Mais non, nos techniques ne pourront pas être exploitées tant que nous leur garderons ce caractère dynamique que nous avons tâché de préciser aujourd'hui encore.
Des traités théoriques ou même pratiques, d’autres pourront en écrire ; des éditeurs pourront les susciter et les diffuser. Mais ces traités eux-mêmes, comme leurs prédécesseurs, ne seront encore une fois qu’une désillusion pour les éducateurs s'ils sont une résurrection du verbiage d’éducation nouvelle
Le travail effectif de mise au point du matériel et des techniques, nous seuls pouvons le mener parce que nous sommes le seul groupe de travail œuvrant effectivement, et non théoriquement, pour l’adaptation de l’École.
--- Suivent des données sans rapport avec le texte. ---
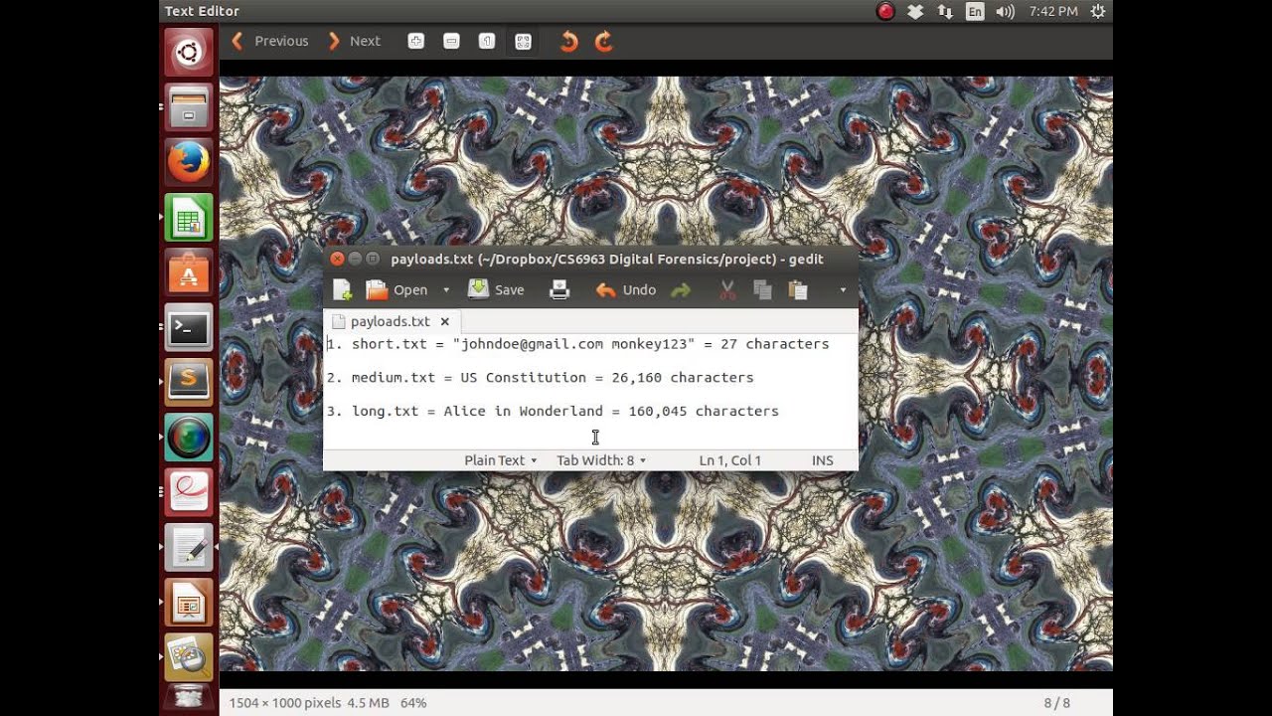1272x716 pixels.
Task: Open the Tab Width: 8 dropdown
Action: tap(601, 460)
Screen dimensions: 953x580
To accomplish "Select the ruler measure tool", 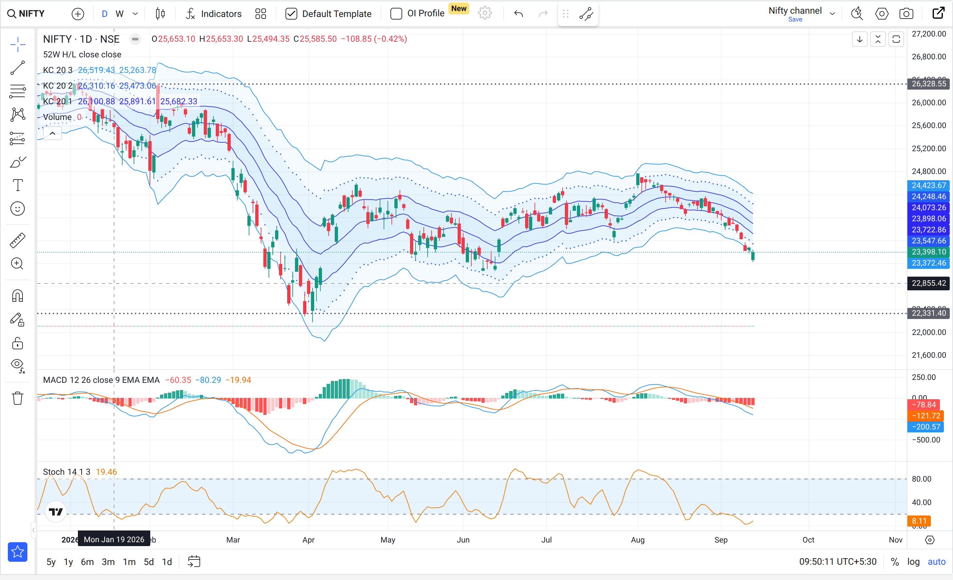I will click(17, 240).
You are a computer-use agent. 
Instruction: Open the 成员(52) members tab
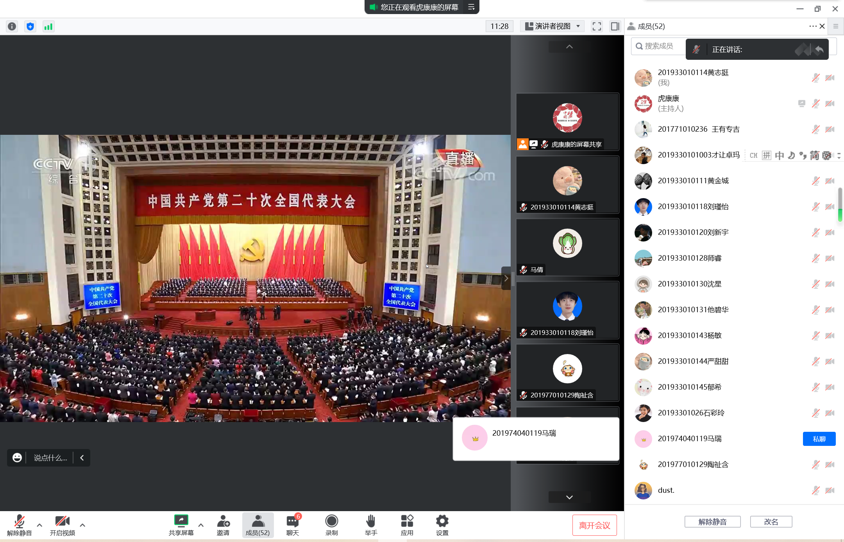point(257,525)
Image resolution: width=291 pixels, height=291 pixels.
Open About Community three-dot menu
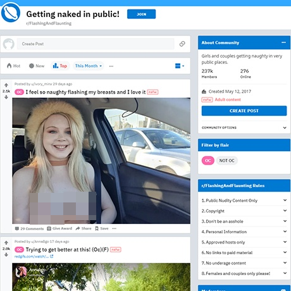[283, 42]
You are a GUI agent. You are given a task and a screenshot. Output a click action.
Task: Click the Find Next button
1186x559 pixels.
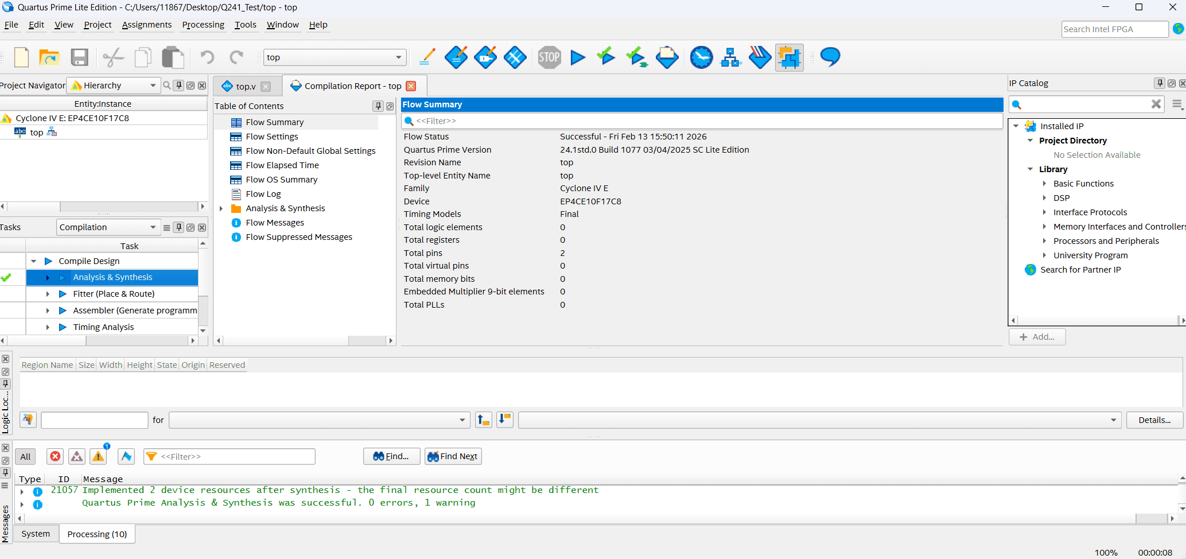[453, 456]
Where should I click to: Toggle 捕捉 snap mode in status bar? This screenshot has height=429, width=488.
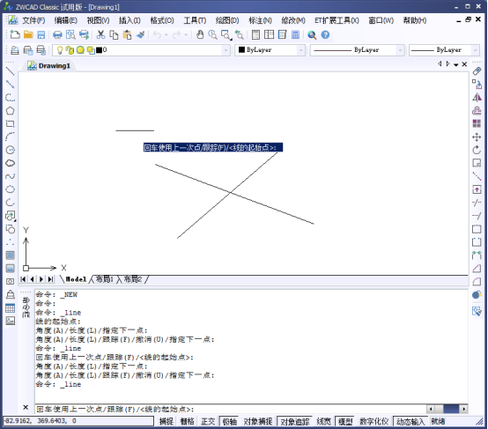[166, 421]
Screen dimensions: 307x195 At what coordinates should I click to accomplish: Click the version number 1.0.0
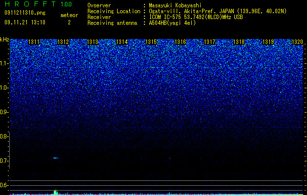[x=66, y=4]

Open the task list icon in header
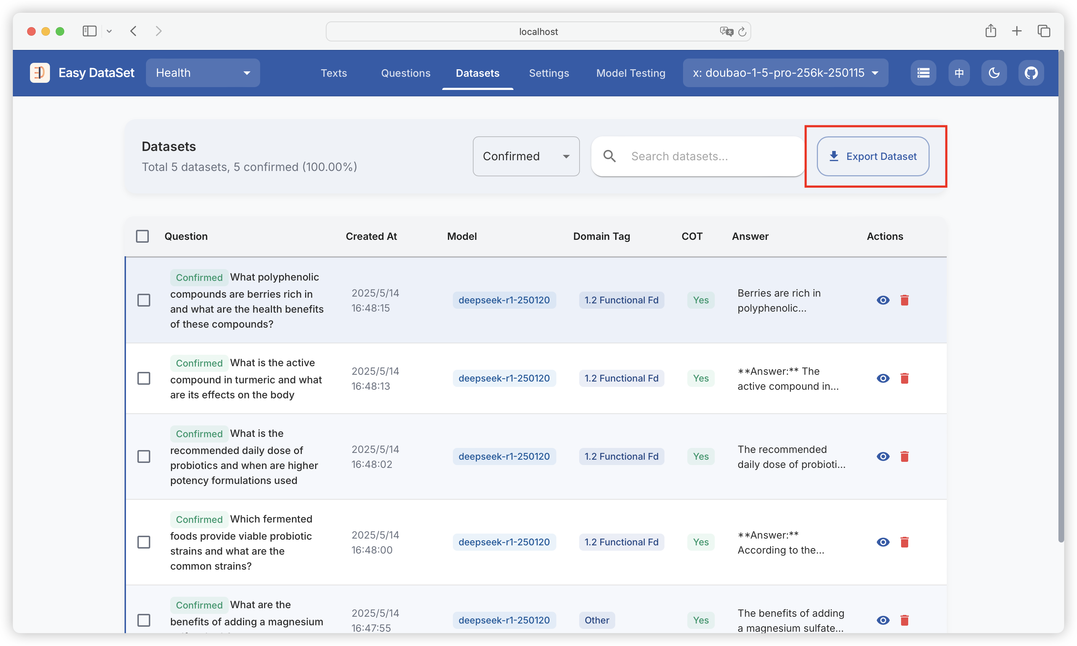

Et comme ce travail nécessitera encore de longues années d’efforts et de sacrifices, on nous en laissera longtemps encore l’honorable privilège.
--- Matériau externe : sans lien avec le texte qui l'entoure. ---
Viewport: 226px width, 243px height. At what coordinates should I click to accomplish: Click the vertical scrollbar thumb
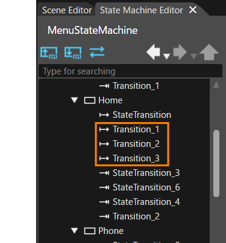pyautogui.click(x=216, y=164)

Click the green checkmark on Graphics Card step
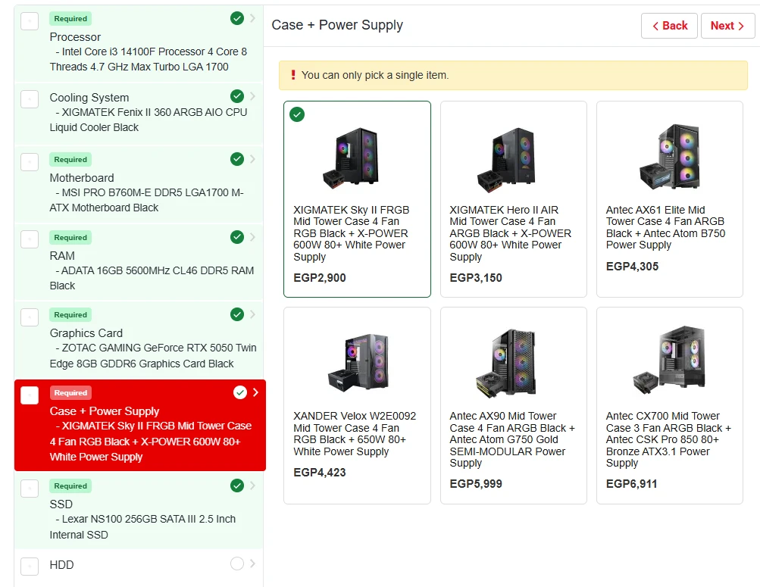[x=237, y=314]
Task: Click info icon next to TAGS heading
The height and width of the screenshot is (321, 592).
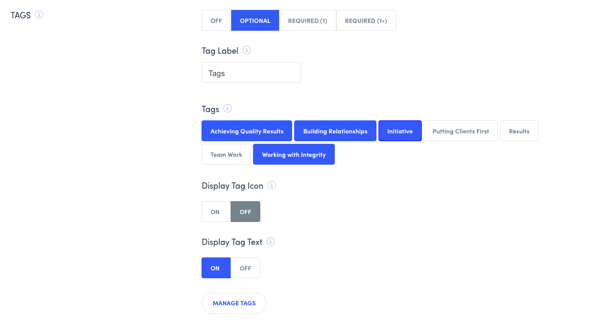Action: 39,15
Et on nous suivra dans la mesure où nous réaliserons; on se détachera des belles théories pédagogico-littéraires pour aborder toujours davantage la vie dans la mesure où nous saurons faire triompher les principes de bon sens, de compréhension humaine et d’effort collectif qui, seuls, assureront la rénovation de notre école populaire.
Le succès présent nous encourage certes. Il est pour nous aussi, et de ce fait, une obligation morale à continuer dans cette voie, quels que soient les sacrifices répétés qu’entraine notre conception nouvelle de la lutte pédagogique.